### REQUIREMENT
Each record has to be repeated exactly as given.
*** PROVIDED DATA ***
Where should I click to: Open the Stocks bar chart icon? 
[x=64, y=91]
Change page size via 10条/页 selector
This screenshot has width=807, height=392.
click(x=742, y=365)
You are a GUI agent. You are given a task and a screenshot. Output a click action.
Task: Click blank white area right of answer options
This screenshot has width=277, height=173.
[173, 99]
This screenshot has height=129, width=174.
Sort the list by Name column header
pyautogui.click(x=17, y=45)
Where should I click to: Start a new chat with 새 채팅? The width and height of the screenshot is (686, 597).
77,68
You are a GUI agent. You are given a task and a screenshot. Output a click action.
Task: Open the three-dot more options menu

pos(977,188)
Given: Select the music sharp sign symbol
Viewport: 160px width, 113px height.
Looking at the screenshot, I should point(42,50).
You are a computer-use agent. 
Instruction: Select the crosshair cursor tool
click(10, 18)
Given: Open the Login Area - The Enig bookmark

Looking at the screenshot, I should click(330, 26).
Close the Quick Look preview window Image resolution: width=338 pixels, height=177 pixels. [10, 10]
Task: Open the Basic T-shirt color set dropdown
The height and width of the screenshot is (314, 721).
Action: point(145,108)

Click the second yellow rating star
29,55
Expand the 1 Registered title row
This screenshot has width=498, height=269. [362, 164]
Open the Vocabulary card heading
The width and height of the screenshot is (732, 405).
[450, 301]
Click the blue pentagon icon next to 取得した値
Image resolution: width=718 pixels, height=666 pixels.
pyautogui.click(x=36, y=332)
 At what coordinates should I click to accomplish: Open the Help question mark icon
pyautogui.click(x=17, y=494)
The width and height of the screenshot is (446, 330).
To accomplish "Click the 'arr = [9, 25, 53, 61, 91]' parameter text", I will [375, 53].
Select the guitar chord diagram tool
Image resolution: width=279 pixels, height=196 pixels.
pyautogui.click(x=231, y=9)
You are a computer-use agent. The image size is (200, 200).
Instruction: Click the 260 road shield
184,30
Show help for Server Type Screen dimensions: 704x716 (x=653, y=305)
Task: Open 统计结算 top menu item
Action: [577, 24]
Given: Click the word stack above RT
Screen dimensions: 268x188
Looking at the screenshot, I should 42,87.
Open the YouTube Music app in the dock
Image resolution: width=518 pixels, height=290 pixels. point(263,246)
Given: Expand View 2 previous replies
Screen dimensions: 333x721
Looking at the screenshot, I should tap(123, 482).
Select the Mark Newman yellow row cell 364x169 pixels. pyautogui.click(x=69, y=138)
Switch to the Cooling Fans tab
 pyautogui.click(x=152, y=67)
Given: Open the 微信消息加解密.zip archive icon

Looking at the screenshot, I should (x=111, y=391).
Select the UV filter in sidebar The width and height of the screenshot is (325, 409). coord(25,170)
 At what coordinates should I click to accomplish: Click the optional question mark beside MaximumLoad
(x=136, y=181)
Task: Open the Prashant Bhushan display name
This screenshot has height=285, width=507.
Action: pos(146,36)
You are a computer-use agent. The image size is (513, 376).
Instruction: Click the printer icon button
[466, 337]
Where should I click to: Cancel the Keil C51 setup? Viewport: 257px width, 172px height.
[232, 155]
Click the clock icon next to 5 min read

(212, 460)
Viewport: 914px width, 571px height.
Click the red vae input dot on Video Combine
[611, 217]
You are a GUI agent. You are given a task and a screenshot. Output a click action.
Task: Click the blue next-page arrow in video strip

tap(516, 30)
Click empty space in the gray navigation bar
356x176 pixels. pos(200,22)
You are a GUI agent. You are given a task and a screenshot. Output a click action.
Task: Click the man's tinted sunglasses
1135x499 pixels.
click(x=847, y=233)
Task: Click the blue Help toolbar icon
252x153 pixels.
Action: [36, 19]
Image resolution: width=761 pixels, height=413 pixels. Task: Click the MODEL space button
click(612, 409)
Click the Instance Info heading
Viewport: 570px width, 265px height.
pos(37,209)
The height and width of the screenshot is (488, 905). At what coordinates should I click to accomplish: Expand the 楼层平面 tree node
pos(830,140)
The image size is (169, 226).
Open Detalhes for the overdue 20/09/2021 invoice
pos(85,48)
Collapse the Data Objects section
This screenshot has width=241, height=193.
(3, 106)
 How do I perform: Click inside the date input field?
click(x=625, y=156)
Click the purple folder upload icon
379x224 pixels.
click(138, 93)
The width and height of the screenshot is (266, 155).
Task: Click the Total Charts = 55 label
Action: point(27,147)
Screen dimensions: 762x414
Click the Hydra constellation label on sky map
*** End of PROVIDED DATA ***
### WRITTEN SOLUTION
Where should I click to: Open the Stocks bar chart icon? 
[x=64, y=91]
Change page size via 10条/页 selector
This screenshot has width=807, height=392.
click(x=742, y=365)
You are a GUI agent. You are given a task and a screenshot. Output a click action.
Task: Click blank white area right of answer options
This screenshot has width=277, height=173.
[173, 99]
This screenshot has height=129, width=174.
Sort the list by Name column header
pyautogui.click(x=17, y=45)
Where should I click to: Start a new chat with 새 채팅? The width and height of the screenshot is (686, 597).
77,68
You are a GUI agent. You are given a task and a screenshot. Output a click action.
Task: Open the three-dot more options menu

pos(977,188)
Given: Select the music sharp sign symbol
Viewport: 160px width, 113px height.
Looking at the screenshot, I should point(42,50).
You are a computer-use agent. 
Instruction: Select the crosshair cursor tool
click(10, 18)
Given: Open the Login Area - The Enig bookmark

Looking at the screenshot, I should click(330, 26).
Close the Quick Look preview window Image resolution: width=338 pixels, height=177 pixels. [10, 10]
Task: Open the Basic T-shirt color set dropdown
The height and width of the screenshot is (314, 721).
Action: point(145,108)

Click the second yellow rating star
29,55
Expand the 1 Registered title row
This screenshot has width=498, height=269. [362, 164]
Open the Vocabulary card heading
The width and height of the screenshot is (732, 405).
[450, 301]
Click the blue pentagon icon next to 取得した値
Image resolution: width=718 pixels, height=666 pixels.
pyautogui.click(x=36, y=332)
 At what coordinates should I click to accomplish: Open the Help question mark icon
pyautogui.click(x=17, y=494)
The width and height of the screenshot is (446, 330).
To accomplish "Click the 'arr = [9, 25, 53, 61, 91]' parameter text", I will [375, 53].
Select the guitar chord diagram tool
Image resolution: width=279 pixels, height=196 pixels.
pyautogui.click(x=231, y=9)
You are a computer-use agent. The image size is (200, 200).
Instruction: Click the 260 road shield
184,30
Show help for Server Type Screen dimensions: 704x716 (x=653, y=305)
Task: Open 统计结算 top menu item
Action: [577, 24]
Given: Click the word stack above RT
Screen dimensions: 268x188
Looking at the screenshot, I should 42,87.
Open the YouTube Music app in the dock
Image resolution: width=518 pixels, height=290 pixels. point(263,246)
Given: Expand View 2 previous replies
Screen dimensions: 333x721
Looking at the screenshot, I should tap(123, 482).
Select the Mark Newman yellow row cell 364x169 pixels. pyautogui.click(x=69, y=138)
Switch to the Cooling Fans tab
 pyautogui.click(x=152, y=67)
Given: Open the 微信消息加解密.zip archive icon

Looking at the screenshot, I should (x=111, y=391).
Select the UV filter in sidebar The width and height of the screenshot is (325, 409). coord(25,170)
 At what coordinates should I click to accomplish: Click the optional question mark beside MaximumLoad
(x=136, y=181)
Task: Open the Prashant Bhushan display name
This screenshot has height=285, width=507.
Action: pos(146,36)
You are a computer-use agent. The image size is (513, 376).
Instruction: Click the printer icon button
[466, 337]
Where should I click to: Cancel the Keil C51 setup? Viewport: 257px width, 172px height.
[232, 155]
Click the clock icon next to 5 min read

(212, 460)
Viewport: 914px width, 571px height.
Click the red vae input dot on Video Combine
[611, 217]
You are a GUI agent. You are given a task and a screenshot. Output a click action.
Task: Click the blue next-page arrow in video strip

tap(516, 30)
Click empty space in the gray navigation bar
356x176 pixels. pos(200,22)
You are a GUI agent. You are given a task and a screenshot. Output a click action.
Task: Click the man's tinted sunglasses
1135x499 pixels.
click(x=847, y=233)
Task: Click the blue Help toolbar icon
252x153 pixels.
Action: [36, 19]
Image resolution: width=761 pixels, height=413 pixels. Task: Click the MODEL space button
click(612, 409)
Click the Instance Info heading
Viewport: 570px width, 265px height.
pos(37,209)
The height and width of the screenshot is (488, 905). At what coordinates should I click to accomplish: Expand the 楼层平面 tree node
pos(830,140)
The image size is (169, 226).
Open Detalhes for the overdue 20/09/2021 invoice
pos(85,48)
Collapse the Data Objects section
This screenshot has width=241, height=193.
(3, 106)
 How do I perform: Click inside the date input field?
click(x=625, y=156)
Click the purple folder upload icon
379x224 pixels.
click(138, 93)
The width and height of the screenshot is (266, 155).
Task: Click the Total Charts = 55 label
Action: point(27,147)
Screen dimensions: 762x414
Click the Hydra constellation label on sky map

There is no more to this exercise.